By knowing this concentration, it's easier to adjust the dosage according to the patient's needs.

Infusion Rate

The infusion rate is a critical factor in administering medication. It is the speed at which a drug is delivered to the patient, often measured in mL per hour. Setting the correct infusion rate impacts how steadily the medicine acts in the body, thereby ensuring its effectiveness while avoiding side effects.

In our scenario with lidocaine, the drug is being infused at 22 mL/hr. With this information and knowing the concentration (8 mg/mL), we proceed to find out how much drug the patient receives per hour.

To determine the amount of medication the patient receives per hour, multiply the infusion rate by the concentration:

• Infusion rate: 22 mL/hr
• Concentration: 8 mg/mL
• Dosage: \[22 \text{ mL/hr} \times 8 \text{ mg/mL} = 176 \text{ mg/hr}\]

This means the patient receives 176 mg of lidocaine every hour thanks to this infusion rate.

Unit Conversion

Unit conversion is often the unsung hero of dosage calculations. It involves changing from one unit of measure to another, such as grams to milligrams, which is a frequent need in pharmacology.

In both parts of the example exercise, converting grams to milligrams is essential. Because we need to talk in milligrams (mg) when figuring out practical doses:

• For the aminophylline case, convert 1 gram to 1000 mg.
• For lidocaine, convert 2 grams to 2000 mg.

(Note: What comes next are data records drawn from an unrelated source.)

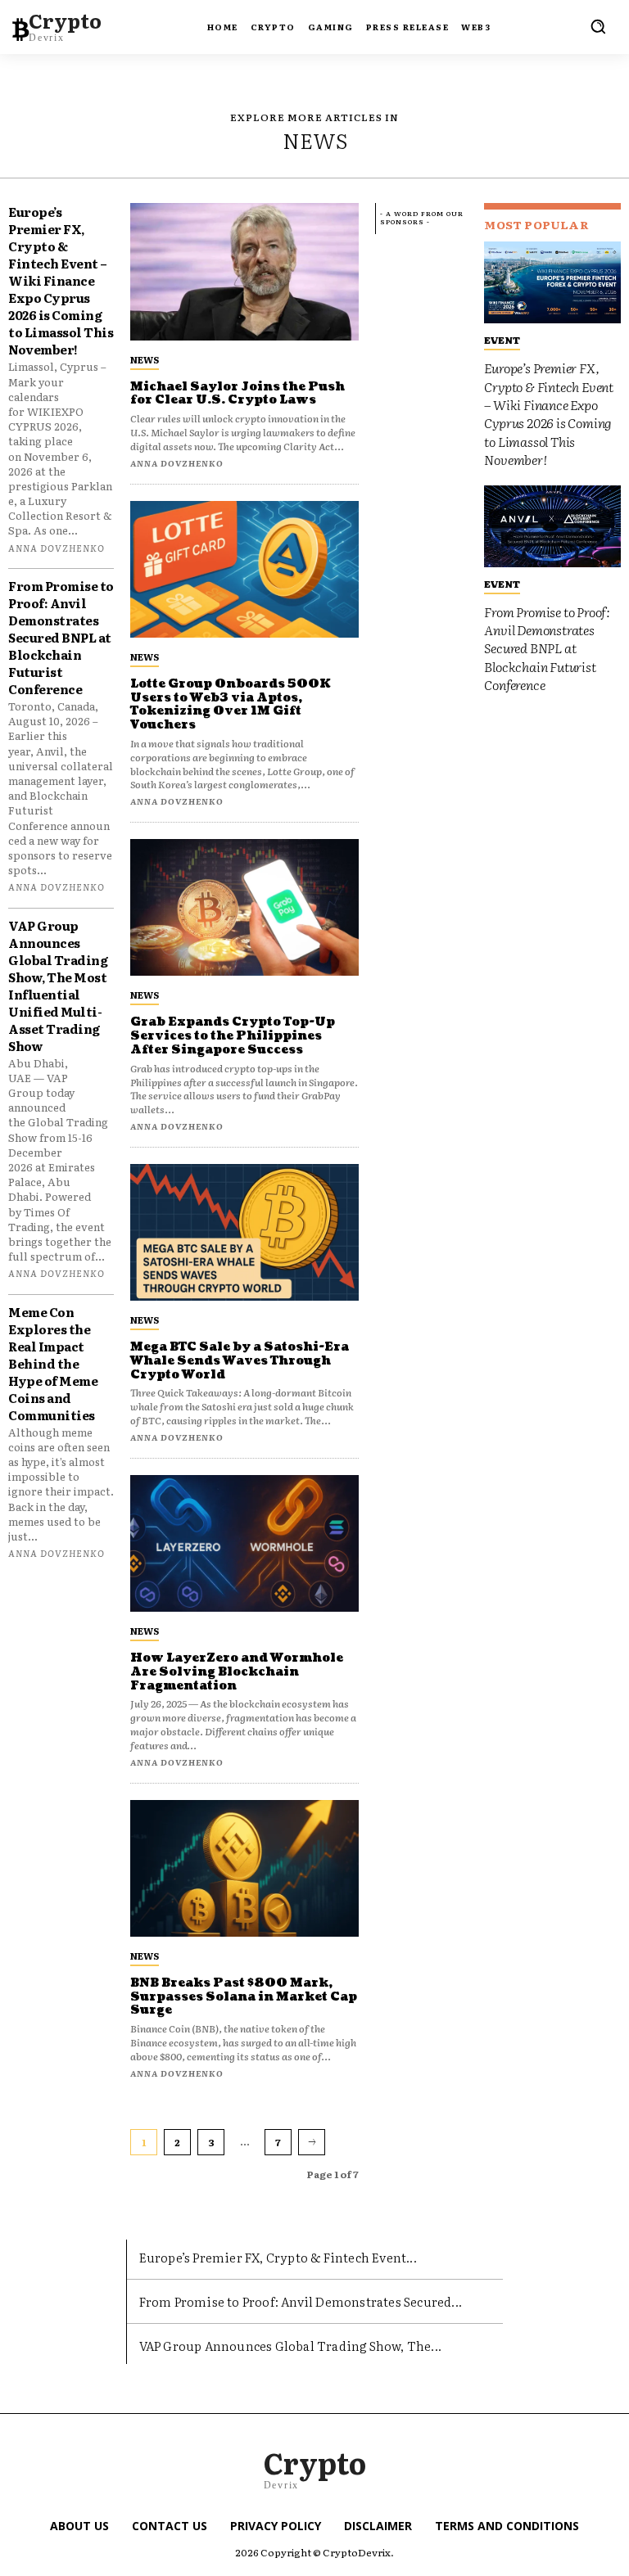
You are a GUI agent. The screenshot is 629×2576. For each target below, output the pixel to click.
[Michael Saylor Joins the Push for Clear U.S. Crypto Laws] (244, 271)
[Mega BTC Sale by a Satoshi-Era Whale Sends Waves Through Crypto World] (244, 1232)
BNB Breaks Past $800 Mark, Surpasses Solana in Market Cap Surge (243, 1997)
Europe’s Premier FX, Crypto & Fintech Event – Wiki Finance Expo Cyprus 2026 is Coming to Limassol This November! (60, 280)
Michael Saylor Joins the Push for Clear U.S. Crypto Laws (237, 393)
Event (502, 339)
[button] (598, 26)
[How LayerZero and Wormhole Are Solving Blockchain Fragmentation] (244, 1543)
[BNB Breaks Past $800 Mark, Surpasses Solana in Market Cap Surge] (244, 1868)
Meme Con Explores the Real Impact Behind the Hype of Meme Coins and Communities (52, 1363)
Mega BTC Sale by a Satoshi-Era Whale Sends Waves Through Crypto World (239, 1361)
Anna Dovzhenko (56, 547)
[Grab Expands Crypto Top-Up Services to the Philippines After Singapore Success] (244, 907)
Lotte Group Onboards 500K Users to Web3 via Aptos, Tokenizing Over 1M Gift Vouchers (230, 704)
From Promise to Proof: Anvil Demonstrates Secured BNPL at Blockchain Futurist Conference (61, 637)
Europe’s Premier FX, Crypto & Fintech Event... (278, 2257)
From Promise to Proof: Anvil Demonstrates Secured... (300, 2301)
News (144, 359)
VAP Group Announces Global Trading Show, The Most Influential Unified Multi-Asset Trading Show (57, 985)
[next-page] (311, 2142)
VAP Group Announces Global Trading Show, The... (290, 2345)
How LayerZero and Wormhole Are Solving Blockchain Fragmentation (236, 1672)
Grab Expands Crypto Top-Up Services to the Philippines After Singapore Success (232, 1036)
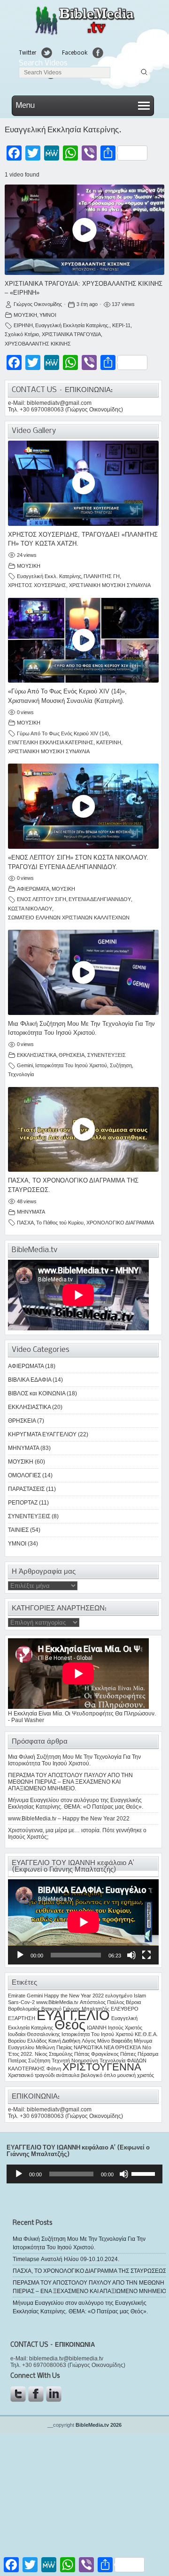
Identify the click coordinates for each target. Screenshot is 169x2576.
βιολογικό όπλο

The conversion factor here is simple: 1 gram equals 1000 milligrams.

Especially in a healthcare setting, failing to perform accurate conversions can lead to overdoses or inefficacious treatments, so mastering this basic skill is fundamental for safe medication administration.

Medication Administration

Medication administration involves the processes surrounding getting the correct dosage of medication into the patient safely and effectively. It includes calculating the right amount, timing the delivery, and ensuring the patient's treatment is effective.

In this particular exercise, understanding how to correctly set up and interpret results from your calculations means ensuring that the patient receives exactly what they need. Consider the case with lidocaine from the exercise:
- We calculated 176 mg/hr will be administered. To further break it down, we convert it to a smaller time frame:\[\frac{176 \text{ mg/hr}}{60 \text{ min/hr}} \approx 2.93 \text{ mg/min} \]

The smaller unit, mg/min, provides a closer check to make sure no accidental overdose or underdose occurs.

Following these processes and understanding each step in medication administration helps achieve the ultimate goal of patient safety.